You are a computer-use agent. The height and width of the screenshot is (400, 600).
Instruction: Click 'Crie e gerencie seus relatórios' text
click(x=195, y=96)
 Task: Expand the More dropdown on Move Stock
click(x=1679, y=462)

---

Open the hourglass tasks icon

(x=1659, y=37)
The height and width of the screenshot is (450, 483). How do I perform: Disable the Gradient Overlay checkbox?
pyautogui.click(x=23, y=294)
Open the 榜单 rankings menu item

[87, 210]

## [JOB]
Tally the lines above that contain the word "height", and reply with only the number.

## [EXERCISE ANSWER]
2